--- begin Input for this task ---

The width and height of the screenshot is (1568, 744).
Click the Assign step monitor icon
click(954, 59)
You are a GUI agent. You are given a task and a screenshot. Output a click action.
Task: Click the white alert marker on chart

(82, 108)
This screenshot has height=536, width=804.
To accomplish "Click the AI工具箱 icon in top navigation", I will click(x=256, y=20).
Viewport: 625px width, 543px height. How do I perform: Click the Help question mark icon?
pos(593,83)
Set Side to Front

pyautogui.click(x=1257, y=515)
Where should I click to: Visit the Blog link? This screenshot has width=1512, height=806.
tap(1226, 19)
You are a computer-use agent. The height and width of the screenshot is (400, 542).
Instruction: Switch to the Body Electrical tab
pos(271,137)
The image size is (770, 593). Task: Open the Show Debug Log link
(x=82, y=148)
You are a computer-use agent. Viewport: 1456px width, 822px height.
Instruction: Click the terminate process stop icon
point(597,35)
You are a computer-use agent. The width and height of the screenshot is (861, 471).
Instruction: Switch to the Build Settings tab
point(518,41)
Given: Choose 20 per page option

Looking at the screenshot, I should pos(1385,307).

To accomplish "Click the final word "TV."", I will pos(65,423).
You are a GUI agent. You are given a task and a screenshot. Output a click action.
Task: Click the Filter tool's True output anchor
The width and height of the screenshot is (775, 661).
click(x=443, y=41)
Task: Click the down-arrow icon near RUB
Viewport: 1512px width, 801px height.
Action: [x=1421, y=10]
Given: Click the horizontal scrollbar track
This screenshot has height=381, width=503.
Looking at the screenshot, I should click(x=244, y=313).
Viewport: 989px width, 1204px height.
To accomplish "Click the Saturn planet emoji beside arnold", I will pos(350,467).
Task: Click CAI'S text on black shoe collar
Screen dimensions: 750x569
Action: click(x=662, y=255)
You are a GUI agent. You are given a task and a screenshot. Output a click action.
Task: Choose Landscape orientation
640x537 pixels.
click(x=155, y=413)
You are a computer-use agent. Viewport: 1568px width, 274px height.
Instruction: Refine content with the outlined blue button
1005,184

--- end Input for this task ---

Copy out the items above verbatim, from the line with "Viewport: 989px width, 1204px height." through the end of the items, both ends included.

Viewport: 989px width, 1204px height.
To accomplish "Click the Saturn planet emoji beside arnold", I will pos(350,467).
Task: Click CAI'S text on black shoe collar
Screen dimensions: 750x569
Action: click(x=662, y=255)
You are a GUI agent. You are given a task and a screenshot. Output a click action.
Task: Choose Landscape orientation
640x537 pixels.
click(x=155, y=413)
You are a computer-use agent. Viewport: 1568px width, 274px height.
Instruction: Refine content with the outlined blue button
1005,184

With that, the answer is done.